望郷
「我々はなぜ生まれ、そして何に生かされているのだろうか」
呉線の車窓を流れる景色をぼんやりと見つめながら、神峰(かみね)良樹はそんなことを考えていた。海沿いの高台にある無人駅に停車すると、小さな明かりを灯しはじめた瀬戸内海の島々が、茜色に染まりながら夕闇に包まれようとしている。ホームにあるほころびはじめた桜の花びらが、眩しい夕日に透かされていた。

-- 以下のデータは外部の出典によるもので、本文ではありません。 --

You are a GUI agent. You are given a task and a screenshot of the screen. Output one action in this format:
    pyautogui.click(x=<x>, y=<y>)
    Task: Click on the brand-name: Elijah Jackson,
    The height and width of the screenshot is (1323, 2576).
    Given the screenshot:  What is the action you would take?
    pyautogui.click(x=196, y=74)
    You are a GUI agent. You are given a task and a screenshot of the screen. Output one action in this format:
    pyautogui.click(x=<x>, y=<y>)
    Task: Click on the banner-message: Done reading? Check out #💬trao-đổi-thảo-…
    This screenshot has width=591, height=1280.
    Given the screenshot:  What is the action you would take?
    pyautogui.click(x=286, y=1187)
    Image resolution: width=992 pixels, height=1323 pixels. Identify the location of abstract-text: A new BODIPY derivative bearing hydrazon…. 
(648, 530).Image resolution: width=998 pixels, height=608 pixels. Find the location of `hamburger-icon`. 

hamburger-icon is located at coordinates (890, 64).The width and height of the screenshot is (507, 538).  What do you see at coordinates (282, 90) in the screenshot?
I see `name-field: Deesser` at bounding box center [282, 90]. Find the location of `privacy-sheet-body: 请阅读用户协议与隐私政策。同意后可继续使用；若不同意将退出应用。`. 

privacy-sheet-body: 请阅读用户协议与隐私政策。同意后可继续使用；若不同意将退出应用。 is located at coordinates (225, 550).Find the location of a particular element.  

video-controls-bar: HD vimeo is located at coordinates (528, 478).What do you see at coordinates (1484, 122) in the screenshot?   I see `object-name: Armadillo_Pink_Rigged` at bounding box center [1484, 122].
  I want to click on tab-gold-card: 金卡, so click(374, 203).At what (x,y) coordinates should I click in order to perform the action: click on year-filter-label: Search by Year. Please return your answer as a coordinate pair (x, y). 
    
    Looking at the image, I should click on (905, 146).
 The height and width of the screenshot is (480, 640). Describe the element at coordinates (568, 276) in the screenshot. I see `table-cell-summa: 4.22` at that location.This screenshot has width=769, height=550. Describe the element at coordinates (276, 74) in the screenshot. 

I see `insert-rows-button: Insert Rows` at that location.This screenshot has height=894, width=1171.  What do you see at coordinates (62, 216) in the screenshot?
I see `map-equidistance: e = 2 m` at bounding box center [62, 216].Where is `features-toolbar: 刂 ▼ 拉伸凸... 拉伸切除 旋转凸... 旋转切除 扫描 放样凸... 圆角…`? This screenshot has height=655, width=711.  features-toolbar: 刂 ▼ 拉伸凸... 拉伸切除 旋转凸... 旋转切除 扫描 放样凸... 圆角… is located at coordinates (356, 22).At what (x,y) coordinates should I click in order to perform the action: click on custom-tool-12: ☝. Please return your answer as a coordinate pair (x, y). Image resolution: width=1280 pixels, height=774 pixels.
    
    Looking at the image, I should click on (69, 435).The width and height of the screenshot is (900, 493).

二〇一九年三月、神峰は、翌日から呉市で開催される宇宙生命科学国際会議(Astrobiology International Symposium: ABIS)で、隕石分析の成果を報告するため、呉線で三原から呉に向かっていた。通常なら、広島経由で行くところだが、神峰は幼い頃を過ごした竹原の海を久しぶりに見たくなった。昨年の西日本豪雨で甚大な被害を受けた故郷のニュース映像が強く脳裏に残っていたせいでもある。
呉線は、その後五カ月間に及ぶ復旧作業を経て、昨年十二月十五日に全面復旧した。神峰は、一駅一駅確かめるように呉線をたどった。所どころなぎ倒された木がそのままになっていたり、川岸が大きく削られていたり、豪雨の傷跡は残っていたが、幼い日々に見た風景は、いまも同じ優しさを見せており、神峰はそれに安堵を覚えた。
それにしても、この数年、日本では豪雨被害が多い。地球温暖化問題が叫ばれて久しいが、地球気候変動は間違いなく進んでいるように神峰には思えた。
やがて、電車は竹原駅に止まった。竹原は五歳までを過ごした懐かしい故郷である。駅前の様子は随分と変わったが、依然あの頃の趣を留めている。